MongoDB实践八(聚合)

MongoDB之聚合

聚合操作：

db.collection.aggregate()
db.<collection>.aggregate(<pipeline>,options)

<pipeline> 文档定义了操作中使用的聚合管道阶段和聚合操作符
<options>文档声明了一些聚合操作的参数

字段路径表达式：

$<field> 使用 $ 来指示字段路径
$<field>.<sub-field> - 使用 $ 和 . 来指示内嵌文档字段路径

系统变量表达式

$$<variable> 使用$$来指示系统变量
$$CURRENT 指示管道中当前操作的文档

常量表达式

$literal : <value> 指示常量<value>
$literal : "$name" - 指示这里常量字符串"$name" 这里的$被当做常量处理，而不是字段路径表达式

聚合管道阶段

$project 对输入文档进行再次投影(用来灵活控制输出文档的格式)

db.accounts.aggregate([{$project:{_id:0,balance:1,clientName:"$name.firstName"}}]) //name字段中的firstName 赋值给了clientName
db.accounts.aggregate([{$project:{_id:0,balance:1,nameArray:["$name.firstName","$name.middleName","$name.lastName"]}}])

$match 对输入文档进行筛选

db.accounts.aggregate([{$match:{"name.firstName":"alice"}},{$project:{"_id":0,balance:1,"client.name":"$name.firstName"}}])

$limit 筛选出管道内前N篇文档
$skip 跳出管道前N篇文档

db.accounts.aggregate([{$match:{"name":"alice"}},{$skip:1},{$limit:1}])

$unwind 展开输入文档中的数组字段

db.accounts.aggregate([{$unwind:{path:"$currency"}}])
db.accounts.aggregate([{$unwind:{path:"$currency",includeArrayIndex:"ccyIndex"}}])

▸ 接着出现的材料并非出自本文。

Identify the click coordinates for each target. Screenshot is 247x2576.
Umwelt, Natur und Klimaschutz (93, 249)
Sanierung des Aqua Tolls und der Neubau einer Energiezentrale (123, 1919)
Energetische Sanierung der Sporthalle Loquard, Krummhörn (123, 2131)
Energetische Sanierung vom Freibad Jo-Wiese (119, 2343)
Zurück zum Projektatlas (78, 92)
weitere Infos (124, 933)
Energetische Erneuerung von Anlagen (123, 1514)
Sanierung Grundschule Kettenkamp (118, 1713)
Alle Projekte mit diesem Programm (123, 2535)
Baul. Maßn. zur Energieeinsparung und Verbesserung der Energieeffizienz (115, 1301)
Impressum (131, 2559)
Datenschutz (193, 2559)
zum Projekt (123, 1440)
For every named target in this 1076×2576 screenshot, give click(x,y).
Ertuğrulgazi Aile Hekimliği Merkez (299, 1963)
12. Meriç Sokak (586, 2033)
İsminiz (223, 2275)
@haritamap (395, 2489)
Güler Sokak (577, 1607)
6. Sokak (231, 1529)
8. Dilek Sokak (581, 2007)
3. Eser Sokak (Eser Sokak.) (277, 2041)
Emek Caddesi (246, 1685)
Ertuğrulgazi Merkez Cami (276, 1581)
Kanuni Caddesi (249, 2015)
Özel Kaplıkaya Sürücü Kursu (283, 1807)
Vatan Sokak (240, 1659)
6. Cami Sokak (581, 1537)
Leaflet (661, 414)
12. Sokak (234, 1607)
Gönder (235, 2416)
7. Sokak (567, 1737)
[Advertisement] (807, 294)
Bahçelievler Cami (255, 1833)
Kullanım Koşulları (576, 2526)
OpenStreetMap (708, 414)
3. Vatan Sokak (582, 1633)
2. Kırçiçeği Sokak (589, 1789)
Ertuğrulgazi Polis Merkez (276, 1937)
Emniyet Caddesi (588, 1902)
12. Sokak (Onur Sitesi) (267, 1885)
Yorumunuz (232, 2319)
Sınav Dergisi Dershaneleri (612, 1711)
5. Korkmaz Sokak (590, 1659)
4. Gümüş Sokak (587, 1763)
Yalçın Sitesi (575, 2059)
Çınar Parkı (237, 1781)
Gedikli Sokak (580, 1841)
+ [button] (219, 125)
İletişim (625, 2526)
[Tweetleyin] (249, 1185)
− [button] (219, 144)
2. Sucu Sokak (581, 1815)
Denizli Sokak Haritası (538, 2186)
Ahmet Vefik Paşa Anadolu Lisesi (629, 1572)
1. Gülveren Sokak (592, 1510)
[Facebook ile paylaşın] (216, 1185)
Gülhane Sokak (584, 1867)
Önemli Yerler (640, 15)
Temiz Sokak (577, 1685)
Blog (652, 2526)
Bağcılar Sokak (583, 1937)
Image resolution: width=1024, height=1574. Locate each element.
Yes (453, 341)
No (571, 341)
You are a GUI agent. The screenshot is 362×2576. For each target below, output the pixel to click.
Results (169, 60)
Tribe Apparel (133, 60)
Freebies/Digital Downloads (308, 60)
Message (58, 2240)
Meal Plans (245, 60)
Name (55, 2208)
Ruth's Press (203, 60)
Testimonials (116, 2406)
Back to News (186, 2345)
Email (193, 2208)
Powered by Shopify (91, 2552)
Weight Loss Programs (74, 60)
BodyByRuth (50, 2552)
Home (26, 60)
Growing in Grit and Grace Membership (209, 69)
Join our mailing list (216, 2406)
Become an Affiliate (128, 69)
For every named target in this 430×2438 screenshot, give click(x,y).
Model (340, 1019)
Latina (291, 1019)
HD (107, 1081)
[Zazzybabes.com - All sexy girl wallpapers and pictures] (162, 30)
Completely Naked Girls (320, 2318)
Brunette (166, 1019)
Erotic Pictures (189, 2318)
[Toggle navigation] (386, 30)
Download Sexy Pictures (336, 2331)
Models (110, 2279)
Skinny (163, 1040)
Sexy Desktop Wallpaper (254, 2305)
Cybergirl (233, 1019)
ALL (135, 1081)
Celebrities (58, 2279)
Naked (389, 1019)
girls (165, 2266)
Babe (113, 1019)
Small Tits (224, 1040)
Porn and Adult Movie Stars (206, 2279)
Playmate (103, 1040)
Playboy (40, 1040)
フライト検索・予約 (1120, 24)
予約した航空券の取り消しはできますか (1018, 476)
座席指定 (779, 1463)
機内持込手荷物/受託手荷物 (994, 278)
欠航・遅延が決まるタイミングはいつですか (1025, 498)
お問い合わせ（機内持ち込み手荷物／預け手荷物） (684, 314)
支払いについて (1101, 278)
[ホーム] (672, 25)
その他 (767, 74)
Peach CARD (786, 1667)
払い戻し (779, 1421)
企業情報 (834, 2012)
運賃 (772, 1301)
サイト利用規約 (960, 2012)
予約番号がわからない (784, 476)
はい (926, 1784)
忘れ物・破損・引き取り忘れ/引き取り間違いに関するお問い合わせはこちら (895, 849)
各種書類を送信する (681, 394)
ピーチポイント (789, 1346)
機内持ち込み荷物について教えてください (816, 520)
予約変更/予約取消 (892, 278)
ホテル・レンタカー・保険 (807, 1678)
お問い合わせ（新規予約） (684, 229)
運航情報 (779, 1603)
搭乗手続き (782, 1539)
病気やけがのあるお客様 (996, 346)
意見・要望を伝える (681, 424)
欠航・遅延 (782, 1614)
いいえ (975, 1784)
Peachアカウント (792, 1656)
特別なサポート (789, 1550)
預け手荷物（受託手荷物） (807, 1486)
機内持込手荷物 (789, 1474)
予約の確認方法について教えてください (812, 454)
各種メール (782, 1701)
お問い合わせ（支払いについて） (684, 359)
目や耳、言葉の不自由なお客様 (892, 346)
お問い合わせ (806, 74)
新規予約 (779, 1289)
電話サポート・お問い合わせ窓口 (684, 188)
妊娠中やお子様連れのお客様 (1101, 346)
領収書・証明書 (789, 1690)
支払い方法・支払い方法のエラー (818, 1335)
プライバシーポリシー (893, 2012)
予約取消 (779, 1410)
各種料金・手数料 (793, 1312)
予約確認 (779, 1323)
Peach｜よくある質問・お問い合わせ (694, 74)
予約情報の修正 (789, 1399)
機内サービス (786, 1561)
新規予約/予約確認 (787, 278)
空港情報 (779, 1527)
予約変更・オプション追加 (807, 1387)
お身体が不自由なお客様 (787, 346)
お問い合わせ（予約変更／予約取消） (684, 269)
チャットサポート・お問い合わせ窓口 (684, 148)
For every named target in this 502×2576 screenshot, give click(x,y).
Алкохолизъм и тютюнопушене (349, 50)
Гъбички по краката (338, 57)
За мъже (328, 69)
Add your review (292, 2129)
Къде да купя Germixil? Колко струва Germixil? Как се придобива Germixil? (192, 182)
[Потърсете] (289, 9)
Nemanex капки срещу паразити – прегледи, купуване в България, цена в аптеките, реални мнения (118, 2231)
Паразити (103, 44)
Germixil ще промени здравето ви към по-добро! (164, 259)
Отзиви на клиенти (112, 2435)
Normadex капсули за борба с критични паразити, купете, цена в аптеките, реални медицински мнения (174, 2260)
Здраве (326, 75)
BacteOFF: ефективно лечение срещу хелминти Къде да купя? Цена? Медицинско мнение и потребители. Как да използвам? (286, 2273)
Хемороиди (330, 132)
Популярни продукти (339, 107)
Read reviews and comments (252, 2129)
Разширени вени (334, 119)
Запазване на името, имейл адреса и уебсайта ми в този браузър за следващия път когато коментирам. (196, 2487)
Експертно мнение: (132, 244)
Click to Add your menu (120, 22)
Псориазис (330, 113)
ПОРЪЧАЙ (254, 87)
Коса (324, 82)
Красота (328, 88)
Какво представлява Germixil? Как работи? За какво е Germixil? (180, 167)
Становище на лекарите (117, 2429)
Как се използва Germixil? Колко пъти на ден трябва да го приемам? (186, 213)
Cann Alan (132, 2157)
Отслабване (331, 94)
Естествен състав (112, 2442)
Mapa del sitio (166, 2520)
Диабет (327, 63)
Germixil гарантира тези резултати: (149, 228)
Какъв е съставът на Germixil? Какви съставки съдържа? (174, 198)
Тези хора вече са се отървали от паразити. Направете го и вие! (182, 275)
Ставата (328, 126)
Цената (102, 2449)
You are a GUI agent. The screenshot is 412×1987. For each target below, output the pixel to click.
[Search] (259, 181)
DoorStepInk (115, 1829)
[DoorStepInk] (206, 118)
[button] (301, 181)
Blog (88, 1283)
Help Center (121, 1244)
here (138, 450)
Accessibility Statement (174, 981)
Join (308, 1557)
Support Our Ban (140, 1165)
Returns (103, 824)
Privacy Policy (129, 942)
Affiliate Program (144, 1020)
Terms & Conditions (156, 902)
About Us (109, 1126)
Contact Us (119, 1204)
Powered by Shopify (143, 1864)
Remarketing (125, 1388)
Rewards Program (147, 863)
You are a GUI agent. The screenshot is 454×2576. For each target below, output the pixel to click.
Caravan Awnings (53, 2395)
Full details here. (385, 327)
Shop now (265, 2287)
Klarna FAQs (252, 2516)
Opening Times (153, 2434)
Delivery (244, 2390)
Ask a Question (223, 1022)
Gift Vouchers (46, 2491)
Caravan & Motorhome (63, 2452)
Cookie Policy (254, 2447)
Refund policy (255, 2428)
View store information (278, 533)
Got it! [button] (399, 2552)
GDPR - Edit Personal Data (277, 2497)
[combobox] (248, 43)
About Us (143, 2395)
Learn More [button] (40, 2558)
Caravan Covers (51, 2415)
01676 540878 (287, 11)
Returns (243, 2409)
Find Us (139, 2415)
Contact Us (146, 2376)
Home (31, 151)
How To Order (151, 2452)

includeArrayIndex 展开数组时添加元素位置赋值给 ccyIndex
展开数组时保留空数组或不存在数组的文档

db.accounts.aggregate([{$unwind:{path:"$currency",preserveNullAndEmptyArrays:true}}])

$sort 对输入文档进行排序

db.accounts.aggregate([{$sort:{balance:1,"name.lastName":-1}}])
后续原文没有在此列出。